I’ve never really understood how the rebels actually funded their resistance to the Empire. Like real life resistance outfits, they seem to skulk around alleyways – only of the intergalactic variety – so how do they manage to build or buy and maintain their ships? How do they recruit when they’re hopping from one remote planet to another? Who does the catering? Who knows? Not me, that’s for sure, but these are the kind of daft things I start thinking about when a movie’s grip on me wavers. The Empire Strikes Back did that a couple of times, but for the most part it’s pretty entertaining, even if that… polished professionalism had me wishing for the element of fun that contributed so much to the first movie.

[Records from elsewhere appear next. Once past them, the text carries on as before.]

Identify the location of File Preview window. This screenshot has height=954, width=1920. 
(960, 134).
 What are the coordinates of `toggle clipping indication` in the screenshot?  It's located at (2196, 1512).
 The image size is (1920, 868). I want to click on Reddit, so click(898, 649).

Yoda makes his debut in this one. Yes – Star Wars meets the Muppets. Today, he would be played by Andy Serkis in a motion-capture suit. He’d look more realistic, but he wouldn’t be as memorable. He assumes the role of Skywalker’s mentor which was hurriedly vacated by Obi Wan in the first movie. Obi’s still around though; sometimes he’s a disembodied voice, and at other times he appears to be some kind of hologram. Is he dead? Who knows…

There would be a third movie three years later, and it would be even further removed from the heart and spirit of the original. Both of the sequels are very good movies in their own right – they’ll do. But they’re not the same.